The value is in human values
Fast-forward to 2021; three years after the launch of ‘Dream Crazy”, the campaign has won the world’s first Most Effective Ad award. The lesson here for the next generation of advertisers and creative directors is simple. Instead of discussing the episodic storytelling, or nonclassical narrative, or stencil directing, or stylistic congruity, focus on people not your products; place the message in the context of something bigger – purposeful human value-oriented messages.
“We have seen Nike following its sportsmanship and showing humanistic care and beliefs for diverse communities, even when encountering resistance and difficulties,” said Global Best of the Best Effie awards co-chairperson, Helen Luan. “It is, indeed, a beautiful, powerful, and most importantly, effective case that is worthy of the Iridium Effie.”
Such campaigns aren’t easy to execute, and are not recommended for all brands to adopt and run. Only a handful of brands may even feel confident enough to try such high-tension messages and figures in their campaigns. Brands that don’t have any history of wokeness, pushing social justice or fighting discrimination can make the worst or least effective campaigns ever, and end up pulling them and issuing apologies. We have seen many brands get over-excited about their social responsibility overnight and go from selling sugary water to becoming peacemaker, as in Pepsi’s campaign featuring Kendall Jenner, which trivialised the Black Lives Matter movement, or from selling Frappuccino to discussing race inequality, as in Starbuck’s Race Together campaign. Both campaigns were pulled and apologies were issued.

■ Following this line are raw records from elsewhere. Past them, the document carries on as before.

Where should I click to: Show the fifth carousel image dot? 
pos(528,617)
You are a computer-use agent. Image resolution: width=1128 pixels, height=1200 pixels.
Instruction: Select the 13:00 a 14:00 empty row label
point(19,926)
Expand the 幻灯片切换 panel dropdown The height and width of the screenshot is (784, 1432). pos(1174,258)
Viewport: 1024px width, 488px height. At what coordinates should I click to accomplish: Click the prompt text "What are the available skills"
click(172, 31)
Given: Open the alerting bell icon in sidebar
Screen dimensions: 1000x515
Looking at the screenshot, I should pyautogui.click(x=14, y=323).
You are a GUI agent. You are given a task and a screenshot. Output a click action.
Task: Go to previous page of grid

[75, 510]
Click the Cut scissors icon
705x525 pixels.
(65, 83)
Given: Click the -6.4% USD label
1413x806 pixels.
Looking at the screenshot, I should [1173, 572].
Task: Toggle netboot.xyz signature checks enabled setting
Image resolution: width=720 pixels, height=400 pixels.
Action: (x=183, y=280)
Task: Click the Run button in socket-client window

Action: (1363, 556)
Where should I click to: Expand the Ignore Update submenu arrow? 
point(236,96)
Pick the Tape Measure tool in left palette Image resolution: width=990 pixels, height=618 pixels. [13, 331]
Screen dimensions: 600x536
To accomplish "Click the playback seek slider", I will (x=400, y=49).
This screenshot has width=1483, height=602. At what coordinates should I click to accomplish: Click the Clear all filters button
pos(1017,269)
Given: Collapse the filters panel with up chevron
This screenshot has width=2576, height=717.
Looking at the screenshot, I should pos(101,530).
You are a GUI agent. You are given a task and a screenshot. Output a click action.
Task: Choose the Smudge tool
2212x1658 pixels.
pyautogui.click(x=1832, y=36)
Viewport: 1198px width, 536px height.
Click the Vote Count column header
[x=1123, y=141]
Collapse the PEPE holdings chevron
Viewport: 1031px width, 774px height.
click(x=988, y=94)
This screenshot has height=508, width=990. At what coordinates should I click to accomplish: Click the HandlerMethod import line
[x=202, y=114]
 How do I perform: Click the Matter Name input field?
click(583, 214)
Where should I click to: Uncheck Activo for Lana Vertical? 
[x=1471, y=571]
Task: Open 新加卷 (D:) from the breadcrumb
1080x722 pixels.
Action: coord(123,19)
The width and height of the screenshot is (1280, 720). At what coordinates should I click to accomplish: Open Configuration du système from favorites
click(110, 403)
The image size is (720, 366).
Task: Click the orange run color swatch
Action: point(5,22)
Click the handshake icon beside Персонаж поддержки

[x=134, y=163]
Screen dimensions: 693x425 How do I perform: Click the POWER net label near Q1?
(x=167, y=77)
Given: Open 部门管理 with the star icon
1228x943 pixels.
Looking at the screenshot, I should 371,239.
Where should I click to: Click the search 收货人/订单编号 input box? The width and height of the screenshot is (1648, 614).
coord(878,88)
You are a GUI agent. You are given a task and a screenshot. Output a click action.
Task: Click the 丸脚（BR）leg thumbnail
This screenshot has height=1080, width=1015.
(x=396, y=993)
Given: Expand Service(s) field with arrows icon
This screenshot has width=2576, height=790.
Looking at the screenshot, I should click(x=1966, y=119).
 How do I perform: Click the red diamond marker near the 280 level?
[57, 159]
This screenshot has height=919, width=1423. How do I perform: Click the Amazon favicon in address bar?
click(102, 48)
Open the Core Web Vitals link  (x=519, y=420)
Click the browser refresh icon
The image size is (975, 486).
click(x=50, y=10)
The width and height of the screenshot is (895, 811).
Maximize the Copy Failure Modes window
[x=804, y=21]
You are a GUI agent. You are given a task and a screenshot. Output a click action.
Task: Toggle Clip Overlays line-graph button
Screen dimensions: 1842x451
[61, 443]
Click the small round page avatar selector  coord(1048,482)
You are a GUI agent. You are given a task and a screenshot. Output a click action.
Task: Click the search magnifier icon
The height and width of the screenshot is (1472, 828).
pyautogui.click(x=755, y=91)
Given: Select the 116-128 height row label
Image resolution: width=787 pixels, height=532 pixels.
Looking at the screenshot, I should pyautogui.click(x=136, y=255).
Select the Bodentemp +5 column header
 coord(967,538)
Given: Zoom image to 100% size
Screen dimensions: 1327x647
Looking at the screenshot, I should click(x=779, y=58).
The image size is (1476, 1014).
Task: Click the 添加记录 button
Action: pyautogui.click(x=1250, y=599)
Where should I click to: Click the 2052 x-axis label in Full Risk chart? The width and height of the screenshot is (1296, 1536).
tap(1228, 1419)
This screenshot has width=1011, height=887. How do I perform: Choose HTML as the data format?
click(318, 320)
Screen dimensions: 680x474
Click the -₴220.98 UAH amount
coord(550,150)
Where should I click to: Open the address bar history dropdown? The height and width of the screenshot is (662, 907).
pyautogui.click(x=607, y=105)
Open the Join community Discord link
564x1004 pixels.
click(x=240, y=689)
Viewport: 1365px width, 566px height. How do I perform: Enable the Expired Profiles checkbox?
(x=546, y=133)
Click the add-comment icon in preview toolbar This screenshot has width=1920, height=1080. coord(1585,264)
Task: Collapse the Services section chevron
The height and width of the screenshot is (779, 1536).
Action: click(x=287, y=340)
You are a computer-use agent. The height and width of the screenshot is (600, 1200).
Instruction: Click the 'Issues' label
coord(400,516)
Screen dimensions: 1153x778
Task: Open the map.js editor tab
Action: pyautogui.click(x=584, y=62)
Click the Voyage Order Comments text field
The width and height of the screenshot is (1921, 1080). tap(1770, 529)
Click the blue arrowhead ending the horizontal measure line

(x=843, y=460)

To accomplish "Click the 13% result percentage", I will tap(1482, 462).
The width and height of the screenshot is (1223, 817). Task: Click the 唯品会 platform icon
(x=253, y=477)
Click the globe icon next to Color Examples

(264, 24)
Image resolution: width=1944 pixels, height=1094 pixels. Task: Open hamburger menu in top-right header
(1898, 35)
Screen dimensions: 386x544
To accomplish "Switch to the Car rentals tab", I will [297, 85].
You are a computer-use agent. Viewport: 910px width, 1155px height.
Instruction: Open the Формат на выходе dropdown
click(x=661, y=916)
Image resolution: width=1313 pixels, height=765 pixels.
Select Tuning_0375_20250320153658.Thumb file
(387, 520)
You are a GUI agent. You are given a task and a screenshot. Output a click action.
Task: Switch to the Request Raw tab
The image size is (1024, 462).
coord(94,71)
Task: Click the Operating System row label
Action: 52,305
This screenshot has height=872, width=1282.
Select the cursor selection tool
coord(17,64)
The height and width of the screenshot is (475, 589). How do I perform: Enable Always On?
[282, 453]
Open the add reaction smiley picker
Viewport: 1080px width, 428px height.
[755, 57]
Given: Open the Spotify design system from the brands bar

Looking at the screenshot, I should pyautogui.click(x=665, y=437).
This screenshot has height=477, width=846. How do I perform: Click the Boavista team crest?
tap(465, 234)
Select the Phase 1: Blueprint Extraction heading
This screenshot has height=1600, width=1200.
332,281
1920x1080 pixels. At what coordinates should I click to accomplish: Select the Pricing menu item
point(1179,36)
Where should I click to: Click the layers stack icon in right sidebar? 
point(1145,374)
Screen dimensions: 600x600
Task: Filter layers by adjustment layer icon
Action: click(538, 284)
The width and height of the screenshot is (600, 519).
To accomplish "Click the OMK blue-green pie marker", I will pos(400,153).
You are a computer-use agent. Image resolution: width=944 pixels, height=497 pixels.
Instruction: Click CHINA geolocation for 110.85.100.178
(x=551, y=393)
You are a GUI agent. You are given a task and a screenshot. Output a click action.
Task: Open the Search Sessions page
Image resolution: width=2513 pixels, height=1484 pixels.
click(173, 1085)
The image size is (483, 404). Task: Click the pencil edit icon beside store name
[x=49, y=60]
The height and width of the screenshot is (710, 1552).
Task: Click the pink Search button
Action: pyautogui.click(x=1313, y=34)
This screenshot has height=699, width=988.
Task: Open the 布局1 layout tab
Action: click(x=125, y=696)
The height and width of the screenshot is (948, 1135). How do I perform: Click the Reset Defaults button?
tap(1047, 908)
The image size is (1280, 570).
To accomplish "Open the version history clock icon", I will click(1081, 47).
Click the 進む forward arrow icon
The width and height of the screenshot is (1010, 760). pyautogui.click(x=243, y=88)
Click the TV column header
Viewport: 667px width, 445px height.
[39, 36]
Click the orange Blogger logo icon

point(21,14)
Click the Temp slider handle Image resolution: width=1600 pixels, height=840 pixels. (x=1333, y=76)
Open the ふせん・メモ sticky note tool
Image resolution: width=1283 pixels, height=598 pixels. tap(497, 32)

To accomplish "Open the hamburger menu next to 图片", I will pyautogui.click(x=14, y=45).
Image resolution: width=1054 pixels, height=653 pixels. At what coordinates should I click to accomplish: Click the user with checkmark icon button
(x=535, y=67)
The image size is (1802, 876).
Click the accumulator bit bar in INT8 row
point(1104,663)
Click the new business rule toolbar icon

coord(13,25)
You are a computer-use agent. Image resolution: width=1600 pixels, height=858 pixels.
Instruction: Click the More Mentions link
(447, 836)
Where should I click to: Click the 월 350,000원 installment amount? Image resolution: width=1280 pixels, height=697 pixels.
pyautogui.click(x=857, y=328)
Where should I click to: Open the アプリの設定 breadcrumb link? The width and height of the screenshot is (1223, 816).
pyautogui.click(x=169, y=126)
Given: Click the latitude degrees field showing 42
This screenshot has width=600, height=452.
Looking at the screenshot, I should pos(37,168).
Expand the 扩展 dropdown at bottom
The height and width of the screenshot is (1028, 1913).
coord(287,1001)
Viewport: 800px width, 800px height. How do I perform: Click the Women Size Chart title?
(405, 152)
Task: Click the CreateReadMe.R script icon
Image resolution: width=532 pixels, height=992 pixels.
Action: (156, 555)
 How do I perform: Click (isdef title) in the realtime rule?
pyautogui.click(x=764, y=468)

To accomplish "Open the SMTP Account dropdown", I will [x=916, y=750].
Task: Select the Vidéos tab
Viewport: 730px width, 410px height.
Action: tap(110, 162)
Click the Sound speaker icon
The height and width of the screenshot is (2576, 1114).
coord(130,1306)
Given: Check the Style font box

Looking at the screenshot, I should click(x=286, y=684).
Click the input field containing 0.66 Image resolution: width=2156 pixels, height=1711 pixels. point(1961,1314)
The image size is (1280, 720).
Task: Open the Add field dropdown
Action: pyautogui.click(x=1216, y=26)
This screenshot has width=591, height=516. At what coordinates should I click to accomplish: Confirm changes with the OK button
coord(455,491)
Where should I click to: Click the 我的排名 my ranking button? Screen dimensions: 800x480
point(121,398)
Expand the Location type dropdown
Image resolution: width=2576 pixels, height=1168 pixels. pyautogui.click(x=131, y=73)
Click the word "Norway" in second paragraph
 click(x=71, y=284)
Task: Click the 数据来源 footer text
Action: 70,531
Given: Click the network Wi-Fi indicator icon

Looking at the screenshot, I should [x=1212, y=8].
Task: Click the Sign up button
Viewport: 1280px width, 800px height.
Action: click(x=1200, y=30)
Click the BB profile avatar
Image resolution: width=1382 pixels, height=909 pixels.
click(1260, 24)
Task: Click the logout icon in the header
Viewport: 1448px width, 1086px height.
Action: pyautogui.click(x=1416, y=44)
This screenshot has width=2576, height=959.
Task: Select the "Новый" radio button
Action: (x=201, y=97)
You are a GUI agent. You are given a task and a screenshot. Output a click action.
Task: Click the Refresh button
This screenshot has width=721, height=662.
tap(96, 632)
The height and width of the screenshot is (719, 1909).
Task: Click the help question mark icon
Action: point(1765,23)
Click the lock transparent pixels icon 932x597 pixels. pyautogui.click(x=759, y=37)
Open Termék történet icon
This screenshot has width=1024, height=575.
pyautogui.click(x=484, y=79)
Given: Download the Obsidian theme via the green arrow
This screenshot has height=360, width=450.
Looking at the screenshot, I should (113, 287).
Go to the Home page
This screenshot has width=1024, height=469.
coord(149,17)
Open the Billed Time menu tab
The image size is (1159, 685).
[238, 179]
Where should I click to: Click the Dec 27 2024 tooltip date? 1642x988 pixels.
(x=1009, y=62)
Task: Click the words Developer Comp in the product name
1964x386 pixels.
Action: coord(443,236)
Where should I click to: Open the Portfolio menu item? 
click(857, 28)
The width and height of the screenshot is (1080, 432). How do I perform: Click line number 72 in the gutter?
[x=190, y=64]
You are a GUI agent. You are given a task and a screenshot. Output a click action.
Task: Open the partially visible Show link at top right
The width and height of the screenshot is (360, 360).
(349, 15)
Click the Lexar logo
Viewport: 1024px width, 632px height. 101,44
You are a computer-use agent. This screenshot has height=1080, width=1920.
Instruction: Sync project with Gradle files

While getting it right and turning it into a successful campaign is important, the priority should be given to not getting it wrong. The key to “Dream Crazy” being effective was not that it generated greater revenue or higher product-related engagement. It was effective because it affected the social debate and conversation about important issues within society and humanity.
The most important, but hidden, lesson to be learned from Nike’s Dream Crazy campaign was the fact that its success wasn’t just the outcome of a two-minute, carefully written, inspiring, and thought-provocative narrative. It was the outcome of collective, consistent, and continuous messaging aligned with the image the brand had created and positioned over years. Gillette copying Nike’s Dream Crazy messaging and launching its “The Best Men Can Be” wasn’t as effective, since it missed many elements both inside and outside of the two-minute content. It resulted in a leapfrog from fighting toxic masculinity to protecting fire fighters’ sensitive skin in a follow up campaign, demonstrating Gillette’s random attempt at addressing a high-tension social issue.